[Dataset — start]

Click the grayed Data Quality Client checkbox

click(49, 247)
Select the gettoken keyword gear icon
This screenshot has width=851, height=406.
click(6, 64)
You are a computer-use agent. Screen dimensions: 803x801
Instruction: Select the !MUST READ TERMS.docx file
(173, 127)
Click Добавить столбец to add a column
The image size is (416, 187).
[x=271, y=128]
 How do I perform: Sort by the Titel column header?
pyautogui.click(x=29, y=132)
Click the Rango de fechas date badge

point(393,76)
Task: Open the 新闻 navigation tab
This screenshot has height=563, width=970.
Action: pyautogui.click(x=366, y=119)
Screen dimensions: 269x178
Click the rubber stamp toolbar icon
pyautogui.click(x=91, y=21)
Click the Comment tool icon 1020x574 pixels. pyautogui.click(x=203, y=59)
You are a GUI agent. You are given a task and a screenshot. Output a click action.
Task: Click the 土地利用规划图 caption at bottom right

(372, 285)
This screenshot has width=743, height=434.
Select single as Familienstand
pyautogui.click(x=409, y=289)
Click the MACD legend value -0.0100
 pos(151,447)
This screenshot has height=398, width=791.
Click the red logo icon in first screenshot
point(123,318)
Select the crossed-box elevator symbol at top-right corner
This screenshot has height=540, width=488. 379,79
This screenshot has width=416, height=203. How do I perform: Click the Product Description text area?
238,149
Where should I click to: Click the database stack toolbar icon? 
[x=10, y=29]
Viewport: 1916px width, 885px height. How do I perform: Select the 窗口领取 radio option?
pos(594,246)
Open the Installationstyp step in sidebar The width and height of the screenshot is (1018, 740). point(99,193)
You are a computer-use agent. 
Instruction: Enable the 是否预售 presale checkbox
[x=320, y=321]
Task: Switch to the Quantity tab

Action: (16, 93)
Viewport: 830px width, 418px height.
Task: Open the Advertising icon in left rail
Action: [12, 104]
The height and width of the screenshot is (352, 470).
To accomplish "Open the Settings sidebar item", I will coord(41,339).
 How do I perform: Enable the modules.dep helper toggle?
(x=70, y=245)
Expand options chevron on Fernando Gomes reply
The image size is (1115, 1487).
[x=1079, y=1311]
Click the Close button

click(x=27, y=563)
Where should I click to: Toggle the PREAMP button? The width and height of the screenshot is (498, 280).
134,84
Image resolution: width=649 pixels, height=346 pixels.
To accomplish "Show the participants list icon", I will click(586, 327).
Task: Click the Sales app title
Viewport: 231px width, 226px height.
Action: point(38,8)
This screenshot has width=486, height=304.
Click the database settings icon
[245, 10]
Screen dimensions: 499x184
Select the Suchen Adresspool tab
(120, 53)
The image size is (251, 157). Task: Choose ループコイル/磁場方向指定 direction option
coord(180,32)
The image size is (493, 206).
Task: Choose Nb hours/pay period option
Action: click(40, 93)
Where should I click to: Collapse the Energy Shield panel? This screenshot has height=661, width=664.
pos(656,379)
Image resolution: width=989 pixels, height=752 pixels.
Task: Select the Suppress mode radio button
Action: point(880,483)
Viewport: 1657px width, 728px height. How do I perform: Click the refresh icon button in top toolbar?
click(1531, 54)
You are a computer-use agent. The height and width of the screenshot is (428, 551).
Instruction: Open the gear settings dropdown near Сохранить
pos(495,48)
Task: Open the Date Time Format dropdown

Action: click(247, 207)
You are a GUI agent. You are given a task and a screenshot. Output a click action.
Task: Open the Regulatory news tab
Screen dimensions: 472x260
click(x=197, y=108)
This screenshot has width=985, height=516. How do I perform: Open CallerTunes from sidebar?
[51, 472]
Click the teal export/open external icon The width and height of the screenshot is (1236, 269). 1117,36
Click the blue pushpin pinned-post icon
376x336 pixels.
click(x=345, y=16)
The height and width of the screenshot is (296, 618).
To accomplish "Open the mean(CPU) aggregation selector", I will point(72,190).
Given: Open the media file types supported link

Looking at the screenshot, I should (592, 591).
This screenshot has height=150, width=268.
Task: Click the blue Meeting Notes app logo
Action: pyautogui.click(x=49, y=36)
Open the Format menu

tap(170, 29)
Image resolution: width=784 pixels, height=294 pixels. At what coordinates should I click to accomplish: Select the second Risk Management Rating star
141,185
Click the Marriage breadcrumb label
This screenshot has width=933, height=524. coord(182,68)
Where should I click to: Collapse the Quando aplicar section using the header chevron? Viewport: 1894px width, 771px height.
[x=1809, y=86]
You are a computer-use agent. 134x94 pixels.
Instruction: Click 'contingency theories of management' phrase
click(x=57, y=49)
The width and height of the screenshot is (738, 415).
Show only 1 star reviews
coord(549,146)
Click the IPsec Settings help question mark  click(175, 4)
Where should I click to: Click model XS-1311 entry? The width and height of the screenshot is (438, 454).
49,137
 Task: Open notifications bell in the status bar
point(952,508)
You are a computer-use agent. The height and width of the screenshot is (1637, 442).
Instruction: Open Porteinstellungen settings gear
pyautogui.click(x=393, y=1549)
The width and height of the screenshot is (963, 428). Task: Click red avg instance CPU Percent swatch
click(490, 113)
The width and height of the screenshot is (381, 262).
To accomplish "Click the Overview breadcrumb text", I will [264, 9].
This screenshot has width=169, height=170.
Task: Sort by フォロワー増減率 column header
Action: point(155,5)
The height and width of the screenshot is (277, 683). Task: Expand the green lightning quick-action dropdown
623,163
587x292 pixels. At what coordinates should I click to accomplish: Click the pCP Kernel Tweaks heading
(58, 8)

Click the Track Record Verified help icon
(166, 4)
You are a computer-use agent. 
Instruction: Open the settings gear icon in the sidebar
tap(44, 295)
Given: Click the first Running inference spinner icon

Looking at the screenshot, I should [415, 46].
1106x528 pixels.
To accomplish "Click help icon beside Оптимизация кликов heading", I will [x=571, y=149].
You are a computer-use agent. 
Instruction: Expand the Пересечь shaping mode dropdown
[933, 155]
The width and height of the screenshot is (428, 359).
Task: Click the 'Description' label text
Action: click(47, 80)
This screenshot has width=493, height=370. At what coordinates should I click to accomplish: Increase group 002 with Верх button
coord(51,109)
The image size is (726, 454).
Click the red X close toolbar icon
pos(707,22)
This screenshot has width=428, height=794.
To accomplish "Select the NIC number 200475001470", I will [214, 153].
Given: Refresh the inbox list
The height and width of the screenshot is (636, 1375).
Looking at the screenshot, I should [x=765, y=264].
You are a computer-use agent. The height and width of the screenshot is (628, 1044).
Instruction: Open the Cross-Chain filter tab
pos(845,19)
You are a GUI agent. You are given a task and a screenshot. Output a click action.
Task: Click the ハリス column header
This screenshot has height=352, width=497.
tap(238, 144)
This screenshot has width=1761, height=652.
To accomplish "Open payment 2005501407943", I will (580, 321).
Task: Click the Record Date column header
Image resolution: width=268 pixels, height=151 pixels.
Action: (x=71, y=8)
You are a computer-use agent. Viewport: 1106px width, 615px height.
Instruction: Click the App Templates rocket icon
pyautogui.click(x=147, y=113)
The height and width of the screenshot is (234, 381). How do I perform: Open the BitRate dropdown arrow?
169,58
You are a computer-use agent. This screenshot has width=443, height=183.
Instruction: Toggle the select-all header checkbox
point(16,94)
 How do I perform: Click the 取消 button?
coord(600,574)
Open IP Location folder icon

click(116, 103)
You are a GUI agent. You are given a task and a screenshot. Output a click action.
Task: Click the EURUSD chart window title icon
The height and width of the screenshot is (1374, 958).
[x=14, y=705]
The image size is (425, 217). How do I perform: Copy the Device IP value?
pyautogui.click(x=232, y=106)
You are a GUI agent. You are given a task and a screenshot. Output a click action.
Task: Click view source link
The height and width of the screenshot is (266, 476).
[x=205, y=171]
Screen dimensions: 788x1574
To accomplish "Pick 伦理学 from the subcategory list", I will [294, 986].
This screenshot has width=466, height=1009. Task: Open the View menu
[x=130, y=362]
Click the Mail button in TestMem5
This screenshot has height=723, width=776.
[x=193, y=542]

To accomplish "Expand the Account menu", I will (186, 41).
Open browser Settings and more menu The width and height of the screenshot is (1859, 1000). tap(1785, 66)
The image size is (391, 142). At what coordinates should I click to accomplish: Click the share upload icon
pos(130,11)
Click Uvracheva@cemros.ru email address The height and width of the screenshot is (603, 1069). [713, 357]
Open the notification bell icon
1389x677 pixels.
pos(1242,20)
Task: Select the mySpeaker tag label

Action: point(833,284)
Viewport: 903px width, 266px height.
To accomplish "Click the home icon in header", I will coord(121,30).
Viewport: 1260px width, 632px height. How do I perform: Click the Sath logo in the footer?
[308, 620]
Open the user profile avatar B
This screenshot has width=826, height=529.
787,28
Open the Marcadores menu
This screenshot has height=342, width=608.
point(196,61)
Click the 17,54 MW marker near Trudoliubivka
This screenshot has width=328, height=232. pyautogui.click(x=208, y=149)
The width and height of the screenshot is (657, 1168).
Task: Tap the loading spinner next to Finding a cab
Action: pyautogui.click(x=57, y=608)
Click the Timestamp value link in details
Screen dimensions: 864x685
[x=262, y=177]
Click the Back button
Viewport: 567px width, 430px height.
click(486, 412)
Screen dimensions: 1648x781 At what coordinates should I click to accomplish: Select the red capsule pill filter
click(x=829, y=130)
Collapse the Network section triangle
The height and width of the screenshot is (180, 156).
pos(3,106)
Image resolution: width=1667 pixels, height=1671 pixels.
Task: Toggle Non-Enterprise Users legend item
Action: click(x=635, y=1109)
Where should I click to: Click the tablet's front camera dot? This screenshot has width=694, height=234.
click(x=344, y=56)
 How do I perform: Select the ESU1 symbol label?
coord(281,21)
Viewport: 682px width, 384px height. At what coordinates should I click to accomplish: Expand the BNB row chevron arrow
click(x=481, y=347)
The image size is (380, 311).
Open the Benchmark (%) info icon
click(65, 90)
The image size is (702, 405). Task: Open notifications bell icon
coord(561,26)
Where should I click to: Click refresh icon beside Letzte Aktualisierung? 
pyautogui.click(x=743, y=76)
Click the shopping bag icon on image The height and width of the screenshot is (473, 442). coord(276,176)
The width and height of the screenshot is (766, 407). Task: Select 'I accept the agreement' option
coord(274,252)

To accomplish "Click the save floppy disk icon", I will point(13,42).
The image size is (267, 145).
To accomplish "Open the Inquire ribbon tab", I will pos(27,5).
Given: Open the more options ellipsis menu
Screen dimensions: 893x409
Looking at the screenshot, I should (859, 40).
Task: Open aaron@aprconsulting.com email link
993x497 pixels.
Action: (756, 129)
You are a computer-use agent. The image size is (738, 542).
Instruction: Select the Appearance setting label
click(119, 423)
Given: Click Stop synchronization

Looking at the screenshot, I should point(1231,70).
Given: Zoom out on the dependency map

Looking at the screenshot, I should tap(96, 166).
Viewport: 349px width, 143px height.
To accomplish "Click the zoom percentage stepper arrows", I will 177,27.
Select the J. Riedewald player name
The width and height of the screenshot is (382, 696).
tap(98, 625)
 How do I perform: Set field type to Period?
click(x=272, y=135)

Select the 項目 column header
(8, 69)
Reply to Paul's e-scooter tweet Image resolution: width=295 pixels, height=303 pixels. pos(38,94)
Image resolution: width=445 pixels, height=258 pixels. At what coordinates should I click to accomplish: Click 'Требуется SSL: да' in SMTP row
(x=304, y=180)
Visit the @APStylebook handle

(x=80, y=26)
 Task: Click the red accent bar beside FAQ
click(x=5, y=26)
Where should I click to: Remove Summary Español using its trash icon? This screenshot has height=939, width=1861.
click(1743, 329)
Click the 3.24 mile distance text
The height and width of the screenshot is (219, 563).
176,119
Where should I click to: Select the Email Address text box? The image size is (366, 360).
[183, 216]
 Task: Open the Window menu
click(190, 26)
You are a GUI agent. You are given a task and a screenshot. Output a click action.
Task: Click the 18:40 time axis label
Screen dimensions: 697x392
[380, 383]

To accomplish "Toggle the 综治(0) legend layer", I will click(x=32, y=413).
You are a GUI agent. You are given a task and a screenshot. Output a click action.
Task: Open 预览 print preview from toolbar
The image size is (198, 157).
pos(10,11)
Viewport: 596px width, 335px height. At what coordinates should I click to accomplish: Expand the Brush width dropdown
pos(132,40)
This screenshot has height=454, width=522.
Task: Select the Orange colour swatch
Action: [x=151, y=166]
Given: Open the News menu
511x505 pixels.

[Dataset — finish]

**Exercise goal**.
Every line that contains the string "title" should be copied from the entries.

**Task answer**.
Task: Click the Sales app title
Task: Click the EURUSD chart window title icon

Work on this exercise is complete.